The other is the maximum recommended resistance between heater and cathode circuits.
I'm still not getting how this resistance is between the two circuits. In indirectly heated valves the cathode is separated from the heater by hundred of millions of ohms- although this is reduced in a hot cathode, which is what we're listening to, what Morgan Jones calls Rh-k(hot). Still, there's a resistance between ground and heater, maybe nearly nothing and more if they heaters are elevated, and the heater resistance itself. Then Rh-k(hot) is between the heater insulation and the heater. Then there's the cathode resistance.

Actually I guess I can see how Rh-k(hot) is internal to the heater and its insulation, and the cathode resistor is between the cathode and the heater insulation. But I can't see how the resistance between heater and ground is part of it, if Rh-k(hot) is not.

Unless Rh-k(hot) is parallel to one of the others? It's not between heater insulation and cathode, or between heater and ground...
 
Unless Rh-k(hot) is parallel to one of the others? It's not between heater insulation and cathode, or between heater and ground...
If the cathode has a resistance to ground (R1), and you connect the heater to ground through another resistance (R2), then the (external) resistance between cathode and heater is R1+R2.
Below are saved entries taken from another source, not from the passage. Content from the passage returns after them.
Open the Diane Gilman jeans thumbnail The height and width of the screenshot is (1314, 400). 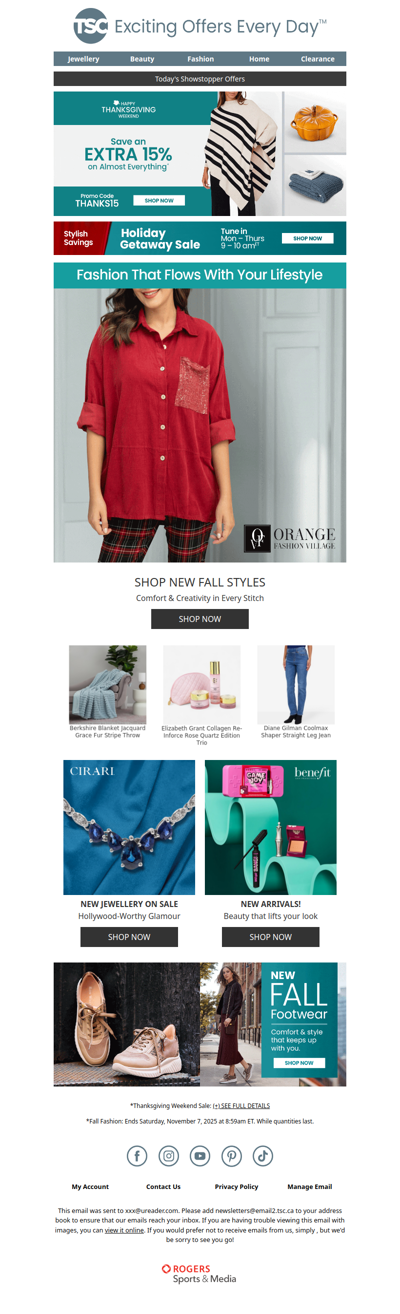pos(295,684)
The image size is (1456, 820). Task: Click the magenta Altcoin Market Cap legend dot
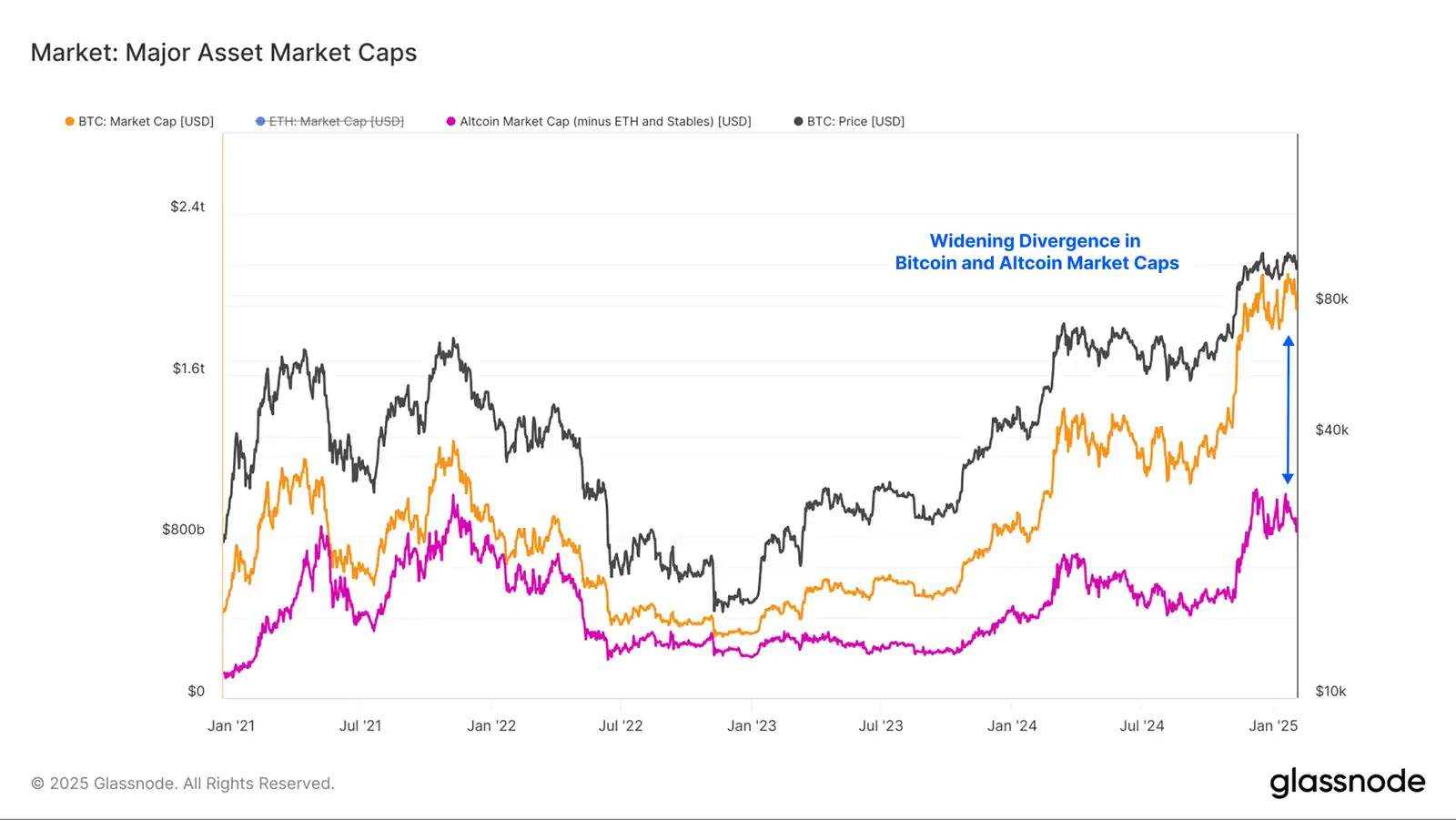[x=451, y=121]
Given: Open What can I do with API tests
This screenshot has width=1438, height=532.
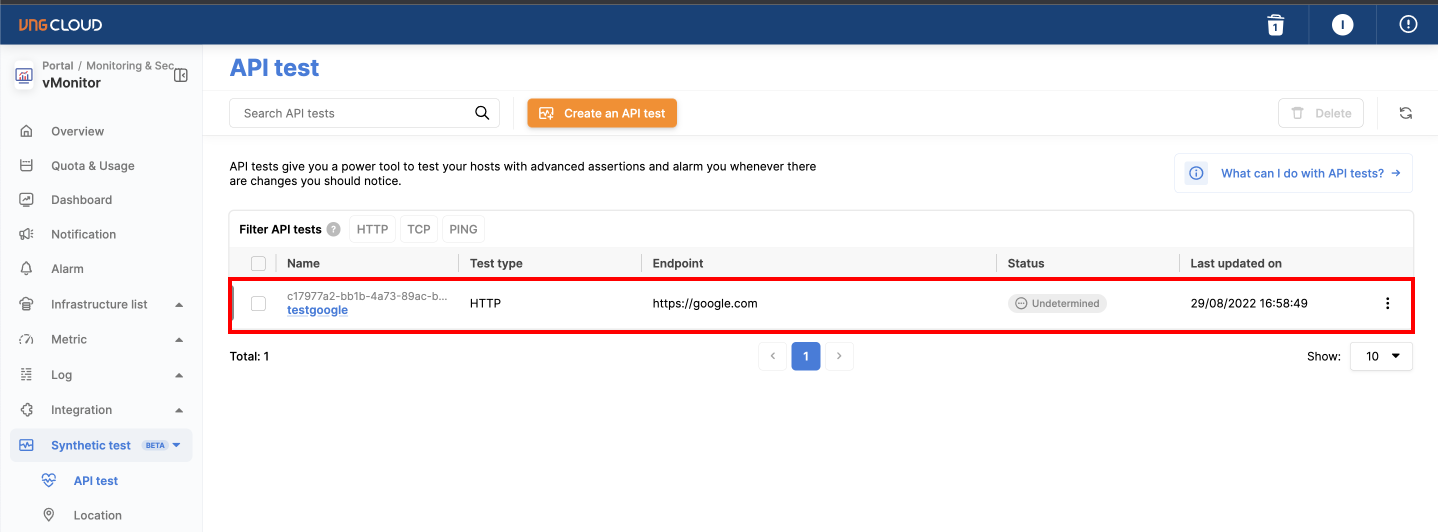Looking at the screenshot, I should pyautogui.click(x=1301, y=173).
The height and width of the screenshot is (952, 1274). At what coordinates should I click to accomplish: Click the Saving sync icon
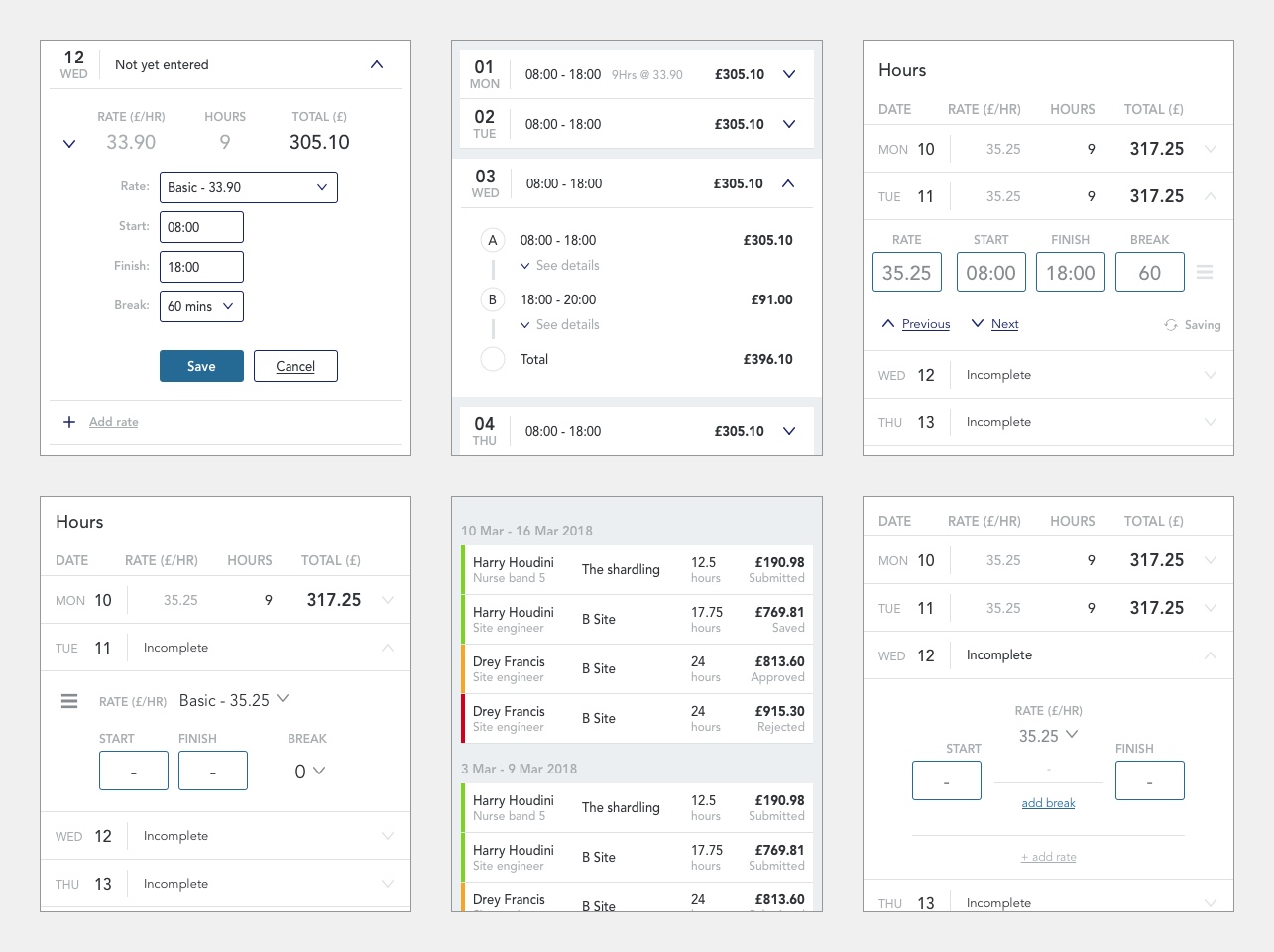pyautogui.click(x=1171, y=325)
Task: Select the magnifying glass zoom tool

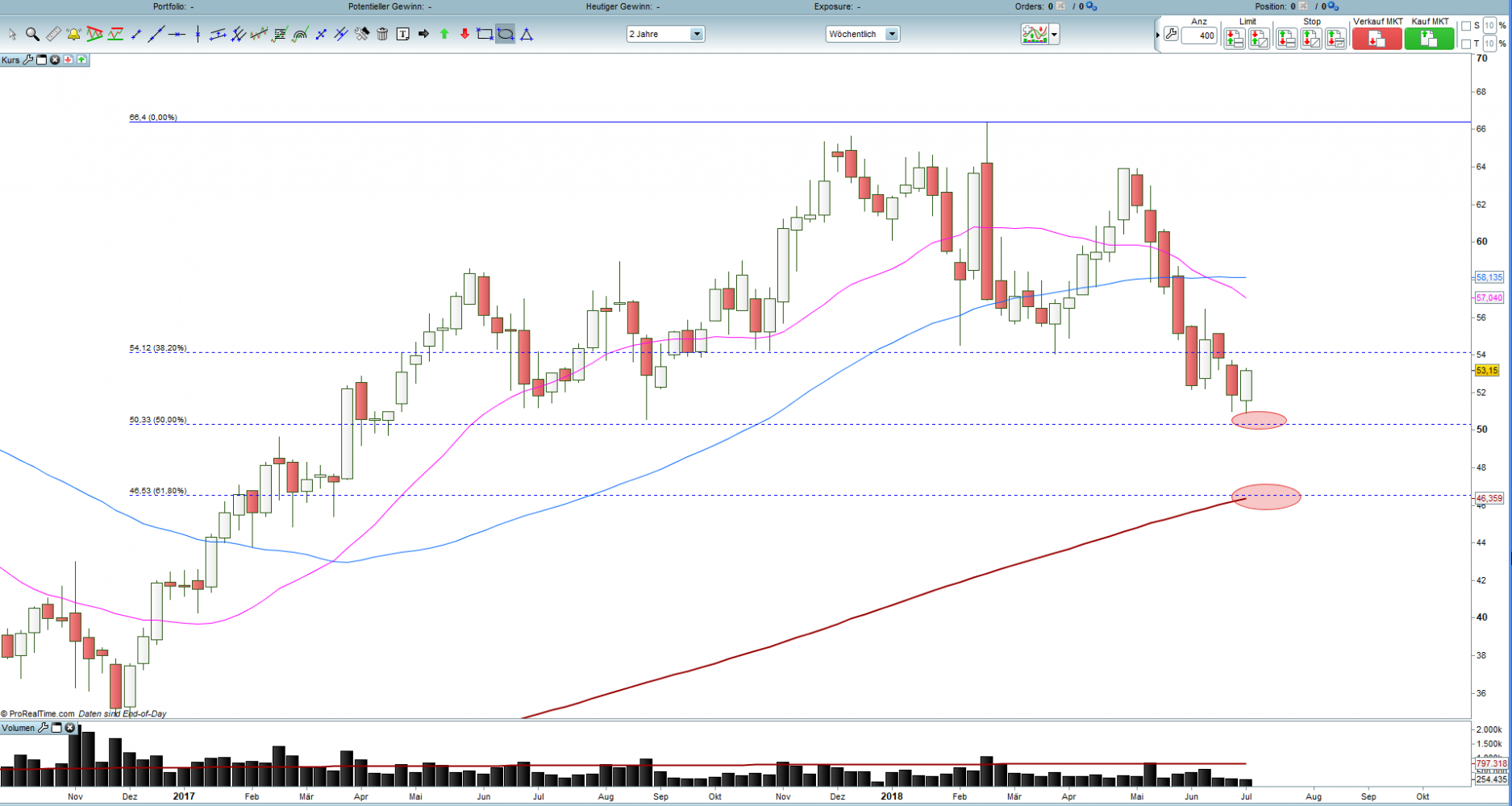Action: click(x=32, y=34)
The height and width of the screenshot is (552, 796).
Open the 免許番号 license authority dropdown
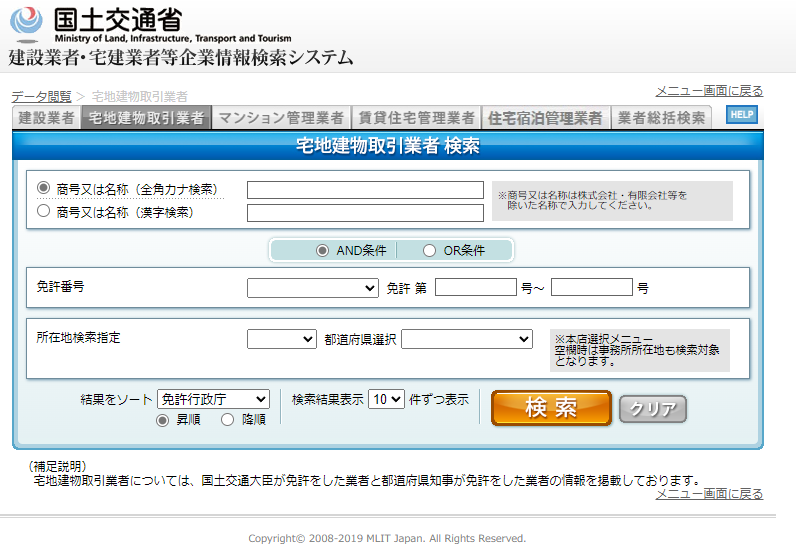[x=312, y=288]

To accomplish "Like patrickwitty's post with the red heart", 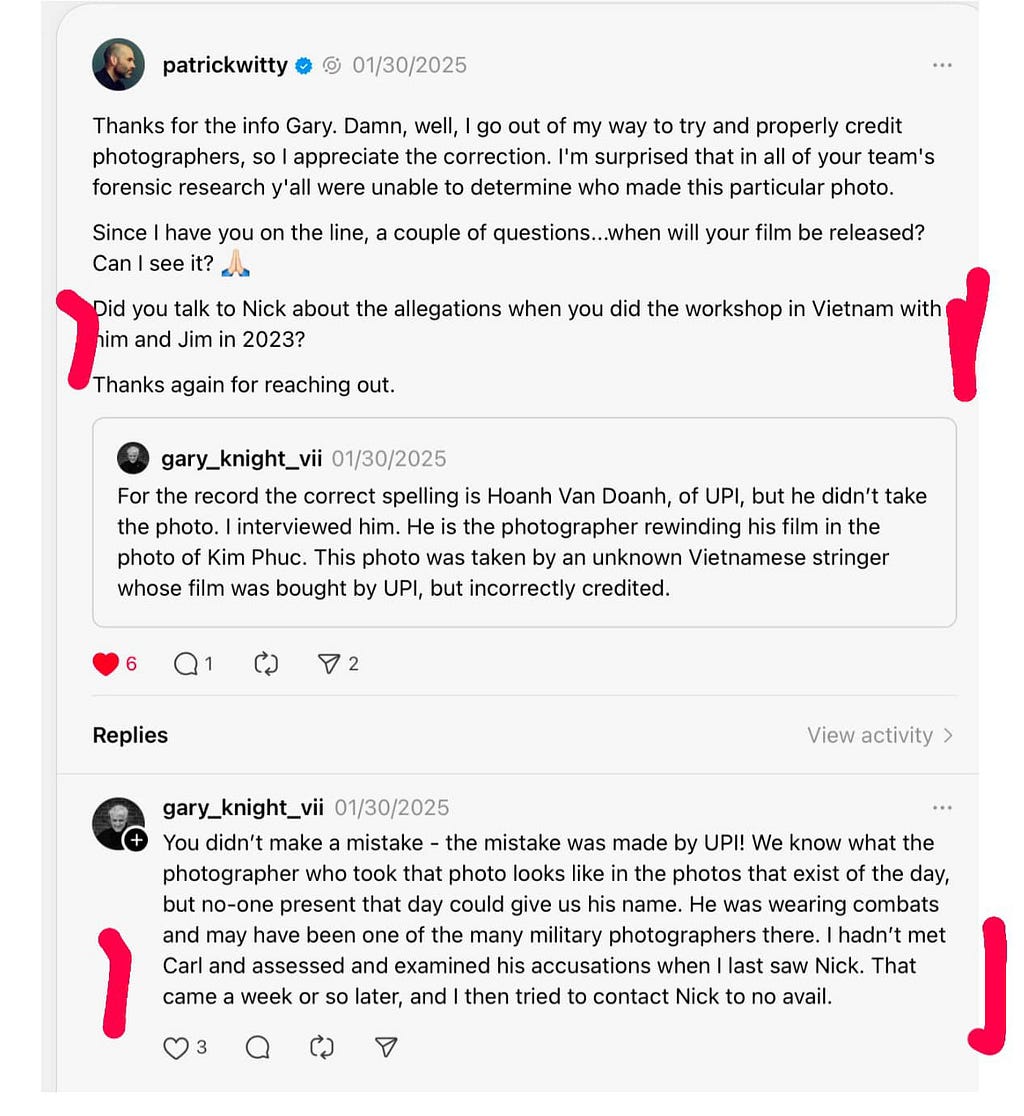I will point(105,664).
The heater-cathode insulation (inside the tube) is also in parallel with this external combination of resistors, yes. But we don't know what the insulation resistance is, so the datasheet is telling you to swamp it by using a 'relatively' small external resistance, so the insulation resistance become irrelevant to your circuit functioning.
 
It's incredibly stupid, though, that they don't just specify a conservative estimate for Rh-k, or more generally, a conservative estimate for heater to cathode leakage - when it's due to cathode esmission it is not a linear resistance at all.